Purpose of review: Choline is an essential nutrient and the liver is a central organ responsible for choline metabolism. Hepatosteatosis and liver cell death occur when humans are deprived of choline. In the last few years, there have been significant advances in our understanding of the mechanisms that influence choline requirements in humans and in our understanding of choline's effects on liver function. These advances are useful in elucidating why nonalcoholic fatty liver disease (NAFLD) occurs and progresses sometimes to hepatocarcinogenesis.

Recent findings: Humans eating low-choline diets develop fatty liver and liver damage. This dietary requirement for choline is modulated by estrogen and by single-nucleotide polymorphisms in specific genes of choline and folate metabolism.
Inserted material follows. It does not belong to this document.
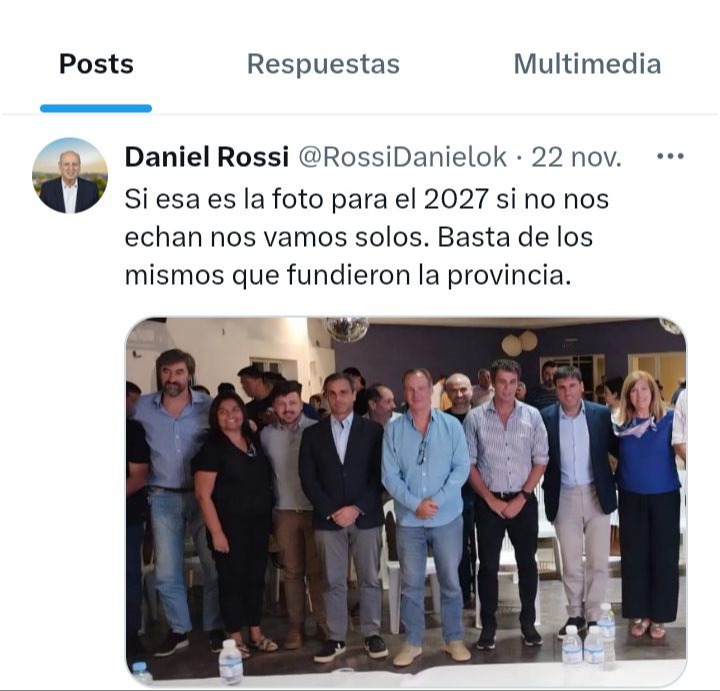Open the three-dot more options menu
The image size is (720, 691).
click(670, 157)
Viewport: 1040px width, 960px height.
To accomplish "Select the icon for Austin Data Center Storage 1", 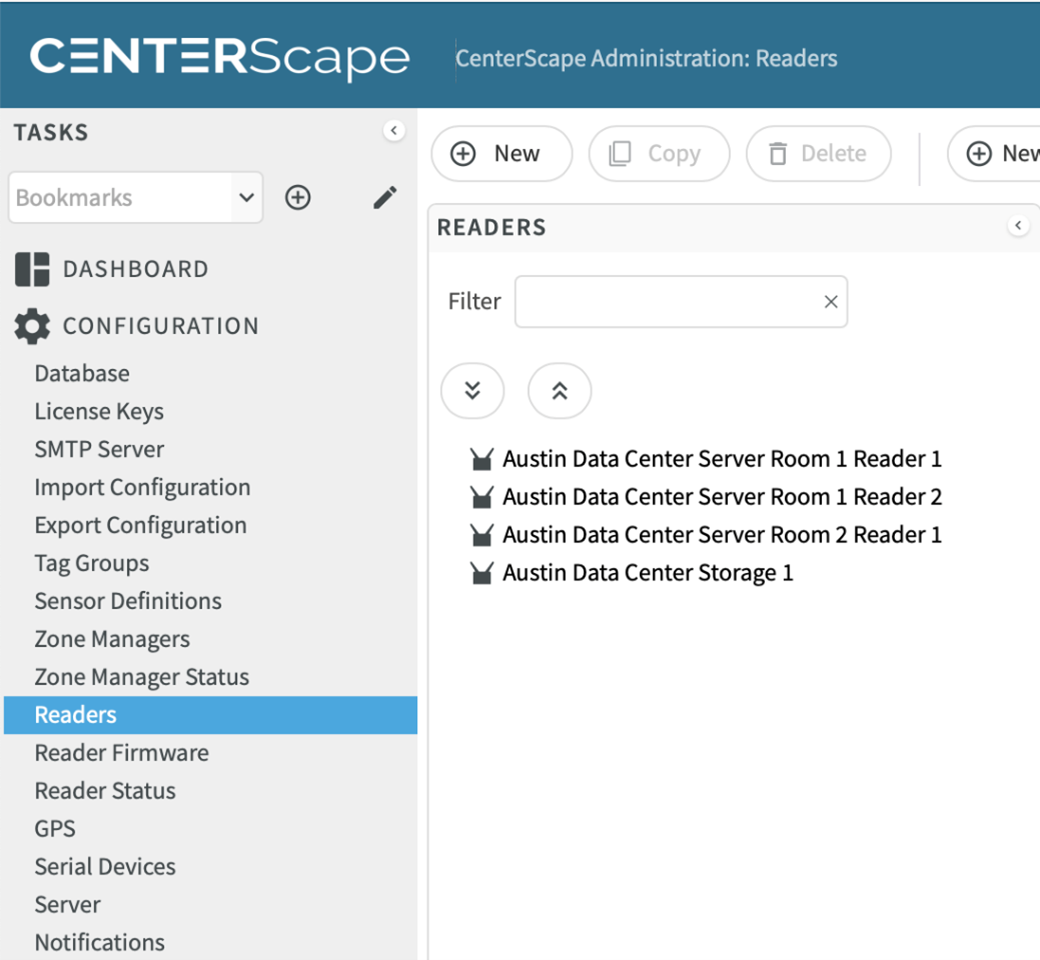I will tap(482, 574).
The spectrum of choline's effects on liver range from steatosis to development of hepatocarcinomas, and several mechanisms for these effects have been identified. They include abnormal phospholipid synthesis, defects in lipoprotein secretion, oxidative damage caused by mitochondrial dysfunction, and endoplasmic reticulum stress. Furthermore, the hepatic steatosis phenotype can be characterized more fully via metabolomic signatures and is influenced by the gut microbiome. Importantly, the intricate connection between liver function, one-carbon metabolism, and energy metabolism is just beginning to be elucidated.

Summary: Choline influences liver function, and the dietary requirement for this nutrient varies depending on an individual's genotype and estrogen status. Understanding these individual differences is important for gastroenterologists seeking to understand why some individuals develop NAFLD and others do not, and why some patients tolerate total parenteral nutrition and others develop liver dysfunction.

Figures

Figure 1. Choline, folate and homocysteine metabolism are closely interrelated

The pathways for the metabolism of these three nutrients intersect at the formation of methionine from homocysteine. BADH=betaine aldehyde dehydrogenase; BHMT=betaine homocysteine methyltransferase; ChAT=choline acetyltransferase; CHDH=choline dehydrogenase; CK=choline kinase; CPT=choline phosphotransferase; CT=CTP:phosphocholine cytidylytransferase; MS=methionine synthase; mTHF=methyl tetrahydrofolate PEMT=phosphatidylethanolamine-N-methyltransferase; THF=tetrahydrofolate From: Present Knowledge in Nutrition Volume 10, with permission.

Figure 2. Summary of Choline Deficiency Mediated Mechanisms of Liver Dysfunction

The progression of NAFLD from simple steatosis to hepatocarcinoma is influenced by multiple cholinemediated mechanisms.